First problem must be solved too to support tricky usage (as Davide
mentioned in patch description, USB calls might enp up calling it
from interrupt context).
One of the problems Davide solves either by using locked userspace memory (which is a big no-no),
or by using kernel buffers and read(), which is unconvenient and just
breaks the whole idea of ring buffer - having multiple events in userspace without
additional (only waiting) syscalls and having syscalls as thread cancellation points
without additional structures shared between threads.
Timerfd implementation will likely rise the same questions
from Ulrich Drepper as my kevent timers - they are not
needed, instead POSIX timers support should be
extended (although I always provided two patches - for POSIX timers and own API,
maybe Davide will use both too). But POSIX timer events become ready in softirq context, so it is impossible to use above
ring buffer implementation for them.
Timerfd code also uses long type in structures shared between userspace and kernelspace,
which does not work on x86_64 when userspace is 32bit.
Yes, I know, I'm a bastard moron, since I write only bad things in my blog, but hey, I was
not in Cc: list :)
Actually I'm glad people started to work in that area after kevent, that means
that my ideas were correct and eventually Linux will adopt a good solution for that problems.
I think Davide will resolve all issues quickly.
/devel/kevent :: Link / Comments (0)
Super optimized multidimensional trie implementation.
After morning tea and quite interesting optimization lookup for 96 bit key
on 32 bit arch takes about 90-100 nanoseconds! This basically means that
my multidimensional trie implementation outperforms hash table in any workload
with any hash table size. But I need to admit, that it is random values (three
32 bit values without zeroes in any byte, the same are used for hash table tests),
so things can differ in real life.
Memory overhead is about 97 Mb.
Test was performed in userspace.
Update: and the same speed (upto 110 nanoseconds) and memory overhead (about 98 Mb) can be achieved
for 160 bit keys - so they can include bound device index and protocol number.

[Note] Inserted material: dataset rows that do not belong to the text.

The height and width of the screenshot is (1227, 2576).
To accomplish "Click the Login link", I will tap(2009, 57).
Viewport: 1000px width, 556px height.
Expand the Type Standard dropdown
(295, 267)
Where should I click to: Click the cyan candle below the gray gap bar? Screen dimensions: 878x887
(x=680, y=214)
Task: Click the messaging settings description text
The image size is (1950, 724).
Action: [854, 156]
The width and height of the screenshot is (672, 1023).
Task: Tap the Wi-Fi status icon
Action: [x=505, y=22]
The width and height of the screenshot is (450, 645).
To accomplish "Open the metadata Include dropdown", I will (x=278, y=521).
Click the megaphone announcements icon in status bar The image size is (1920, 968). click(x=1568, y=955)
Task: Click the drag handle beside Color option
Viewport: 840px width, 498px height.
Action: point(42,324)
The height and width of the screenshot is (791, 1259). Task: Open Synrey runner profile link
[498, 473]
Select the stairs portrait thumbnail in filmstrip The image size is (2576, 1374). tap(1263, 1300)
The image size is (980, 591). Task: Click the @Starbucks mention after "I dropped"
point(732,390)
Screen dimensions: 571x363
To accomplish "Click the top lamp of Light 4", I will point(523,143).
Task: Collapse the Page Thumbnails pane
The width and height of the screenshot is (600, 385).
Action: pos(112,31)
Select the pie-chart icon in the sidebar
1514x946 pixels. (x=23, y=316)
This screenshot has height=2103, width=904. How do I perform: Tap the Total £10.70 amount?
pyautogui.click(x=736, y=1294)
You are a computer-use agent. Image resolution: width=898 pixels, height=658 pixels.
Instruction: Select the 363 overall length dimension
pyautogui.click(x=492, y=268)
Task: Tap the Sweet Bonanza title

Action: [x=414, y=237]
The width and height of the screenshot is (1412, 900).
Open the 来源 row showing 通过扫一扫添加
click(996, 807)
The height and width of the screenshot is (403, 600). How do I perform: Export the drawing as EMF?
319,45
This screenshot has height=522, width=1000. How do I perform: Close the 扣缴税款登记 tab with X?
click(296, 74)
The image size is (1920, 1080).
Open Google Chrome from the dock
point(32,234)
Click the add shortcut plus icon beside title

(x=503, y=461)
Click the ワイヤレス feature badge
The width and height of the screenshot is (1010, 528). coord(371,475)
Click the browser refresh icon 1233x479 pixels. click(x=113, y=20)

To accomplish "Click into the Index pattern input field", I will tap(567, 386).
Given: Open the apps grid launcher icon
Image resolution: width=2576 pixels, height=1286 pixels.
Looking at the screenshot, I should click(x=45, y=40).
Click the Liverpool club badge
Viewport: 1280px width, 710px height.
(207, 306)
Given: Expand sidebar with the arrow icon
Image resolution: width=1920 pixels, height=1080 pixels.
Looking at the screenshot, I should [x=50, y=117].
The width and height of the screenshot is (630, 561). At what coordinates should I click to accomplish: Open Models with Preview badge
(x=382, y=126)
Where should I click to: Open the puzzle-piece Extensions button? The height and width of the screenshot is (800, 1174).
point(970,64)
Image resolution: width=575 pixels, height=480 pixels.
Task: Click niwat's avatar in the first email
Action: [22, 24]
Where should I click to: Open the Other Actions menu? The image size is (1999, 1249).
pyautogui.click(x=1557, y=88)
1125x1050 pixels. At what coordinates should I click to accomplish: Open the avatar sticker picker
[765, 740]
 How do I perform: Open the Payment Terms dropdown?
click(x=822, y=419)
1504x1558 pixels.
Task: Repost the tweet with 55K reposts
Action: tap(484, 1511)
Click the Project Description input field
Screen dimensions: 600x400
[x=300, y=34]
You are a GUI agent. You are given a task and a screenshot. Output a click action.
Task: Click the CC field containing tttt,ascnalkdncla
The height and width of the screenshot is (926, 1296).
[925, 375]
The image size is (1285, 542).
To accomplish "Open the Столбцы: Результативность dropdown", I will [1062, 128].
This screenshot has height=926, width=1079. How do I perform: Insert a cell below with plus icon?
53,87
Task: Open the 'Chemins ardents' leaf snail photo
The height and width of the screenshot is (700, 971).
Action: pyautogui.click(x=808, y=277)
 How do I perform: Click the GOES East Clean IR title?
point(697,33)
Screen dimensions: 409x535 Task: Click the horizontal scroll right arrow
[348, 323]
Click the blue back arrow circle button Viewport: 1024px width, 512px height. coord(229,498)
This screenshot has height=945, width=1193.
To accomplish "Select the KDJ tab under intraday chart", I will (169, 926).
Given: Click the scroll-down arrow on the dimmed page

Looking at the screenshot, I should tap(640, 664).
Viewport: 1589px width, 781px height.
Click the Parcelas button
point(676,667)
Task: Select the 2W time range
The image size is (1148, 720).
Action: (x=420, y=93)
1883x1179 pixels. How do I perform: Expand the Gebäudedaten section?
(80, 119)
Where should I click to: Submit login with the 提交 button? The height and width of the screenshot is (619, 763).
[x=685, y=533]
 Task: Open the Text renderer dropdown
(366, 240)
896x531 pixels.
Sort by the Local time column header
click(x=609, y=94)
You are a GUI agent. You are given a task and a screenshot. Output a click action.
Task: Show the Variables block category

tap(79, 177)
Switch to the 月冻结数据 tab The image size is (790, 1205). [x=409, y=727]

/devel/other :: Link / Comments (0)
Thu, 15 Mar 2007
Multidimensional trie vs. hash table benchmarking.
This time I generated 2^20 elements and inserted
them into trie and hash tables with different sizes and with
different hash functions.
Lookup was performed for the same elements.
This test allows to eliminate rand(3) influence in lookup performance
and allows to see how badly actual data is distributed in the hash tables and trie.
First data - distribution of elements in different layers
of hash/trie - each point shows how many lookups are needed
(x axis) to get one of the 2^20 elements.

As you can see, mdt trie can access total majority of elements in 3 lookups,
while hash table with 2^20 elements has access 'length' of about 1-3 elements
per hash chain. With decreased hash size peak is smoothed and overall length of the chain
is increased as expected. Number in filename in the upper right corner (like /tmp/jhash_order_19.dist
shows order of the size of the hash table).
I need to say, that mdt trie used in test has maximum
access 'length' of 4 by design per 32 bits. This picture shows
numbers only for one 32 bit entry lookup.
Next data is hash table/mdt trie scalability,
i.e. time per one lookup depending on size of the hash table.
MDT trie has constant access time showed for reference.

Conclusions.
As you can see, for 2^20 elements in the system, mdt trie performs better
than hash table with 2^17.5 elements and about 2.6 times slower than 2^20 elements.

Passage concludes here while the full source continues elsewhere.